Troubles de voisinage

Le risque de dommage suffit à caractériser le trouble

Par Léna Mathon2 juillet 2026Pas de commentaires

Par un arrêt du 5 mars 2026, la Cour de cassation apporte une précision importante en matière de trouble anormal de voisinage : un propriétaire n’a pas nécessairement à attendre la réalisation d’un dommage pour agir lorsqu’un risque sérieux et avéré pèse sur son bien.

En l’espèce, un différend opposait deux propriétaires voisins à propos d’un talus situé sur le fonds inférieur, fragilisé après un éboulement.
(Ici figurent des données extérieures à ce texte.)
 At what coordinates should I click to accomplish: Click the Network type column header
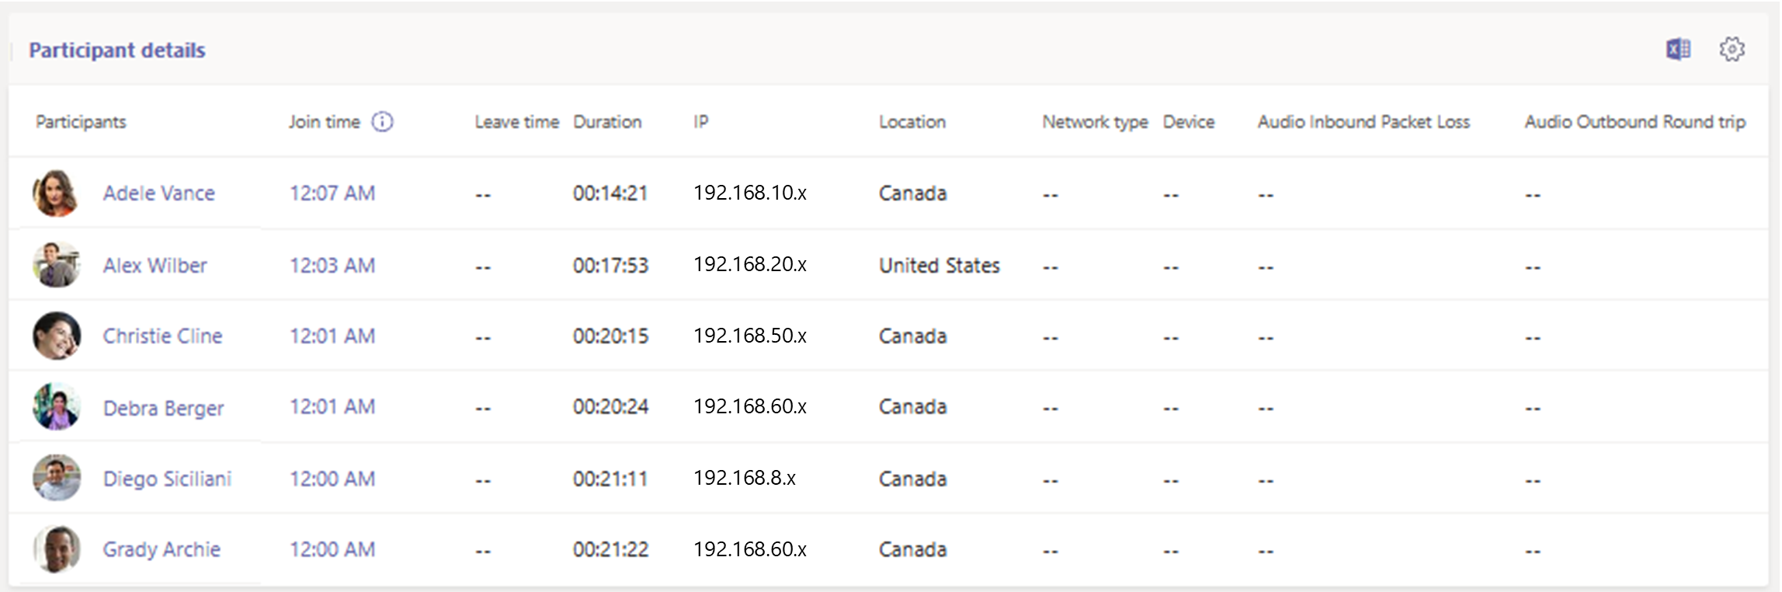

Le propriétaire du fonds supérieur demandait la réalisation de travaux de consolidation, estimant qu’un risque d’affaissement menaçait son terrain en cas de fortes pluies.

La Cour d’appel avait rejeté sa demande au motif qu’aucun dommage actuel n’était constaté sur ses constructions ou son terrain puisque celui-ci se prévalait uniquement d’un risque d’effondrement de l’ouvrage en cas de forte pluie.

La Cour de cassation casse partiellement cette décision en reprochant aux juges du fond de ne pas avoir recherché si l’absence de travaux faisait courir un « risque avéré de dommages » excédant les inconvénients normaux du voisinage.

Elle juge : « Vu le principe selon lequel nul ne doit causer à autrui un trouble excédant les inconvénients normaux du voisinage :

9. Pour rejeter la demande de condamnation de la société Sofilam à réaliser des travaux de consolidation du talus présent sur sa propre parcelle, l’arrêt retient que la société Jean Lanes, propriétaire du fonds supérieur, ne rapporte la preuve d’aucun désordre affectant son terrain ou ses constructions en relation avec le talus et que, si elle invoque un risque d’effondrement de l’ouvrage en cas de fortes pluies, elle ne fait état d’aucun dommage actuel.

10. En se déterminant ainsi, sans rechercher, comme il le lui était demandé, si l’absence de réalisation des travaux de consolidation du talus n’était pas de nature à faire courir un risque avéré de dommages sur le terrain voisin, excédant les inconvénients normaux du voisinage, la cour d’appel n’a pas donné de base légale à sa décision
. »

Cela signifie que l’existence d’un préjudice déjà réalisé n’est pas systématiquement exigée lorsque le risque apparaît suffisamment sérieux et documenté.